§ Entries shown
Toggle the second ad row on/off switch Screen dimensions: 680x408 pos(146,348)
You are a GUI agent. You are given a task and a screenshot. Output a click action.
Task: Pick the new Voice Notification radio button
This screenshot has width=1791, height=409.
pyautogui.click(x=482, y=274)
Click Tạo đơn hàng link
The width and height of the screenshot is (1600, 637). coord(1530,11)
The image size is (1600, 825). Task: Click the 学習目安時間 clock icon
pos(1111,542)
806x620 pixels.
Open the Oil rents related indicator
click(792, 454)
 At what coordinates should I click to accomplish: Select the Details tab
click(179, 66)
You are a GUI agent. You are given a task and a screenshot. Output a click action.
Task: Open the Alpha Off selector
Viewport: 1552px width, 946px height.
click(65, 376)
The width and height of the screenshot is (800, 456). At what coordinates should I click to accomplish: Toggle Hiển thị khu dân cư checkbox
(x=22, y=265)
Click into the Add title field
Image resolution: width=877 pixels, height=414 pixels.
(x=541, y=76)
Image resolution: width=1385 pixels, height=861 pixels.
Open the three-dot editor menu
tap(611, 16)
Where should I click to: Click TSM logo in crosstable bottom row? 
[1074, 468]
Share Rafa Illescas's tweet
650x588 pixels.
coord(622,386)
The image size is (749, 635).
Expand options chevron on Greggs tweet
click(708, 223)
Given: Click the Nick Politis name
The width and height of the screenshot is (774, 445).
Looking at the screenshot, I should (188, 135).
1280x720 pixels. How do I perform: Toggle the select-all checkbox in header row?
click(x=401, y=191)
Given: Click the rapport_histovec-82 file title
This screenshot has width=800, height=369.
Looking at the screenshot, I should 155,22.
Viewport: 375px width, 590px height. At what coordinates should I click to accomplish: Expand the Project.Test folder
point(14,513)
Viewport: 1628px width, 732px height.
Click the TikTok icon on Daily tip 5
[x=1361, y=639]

§ About this exercise
From the first line of the data above to the line holding "Task: Pick the", reproduce each line exactly; emit no other lines.

§ Written response
Toggle the second ad row on/off switch Screen dimensions: 680x408 pos(146,348)
You are a GUI agent. You are given a task and a screenshot. Output a click action.
Task: Pick the new Voice Notification radio button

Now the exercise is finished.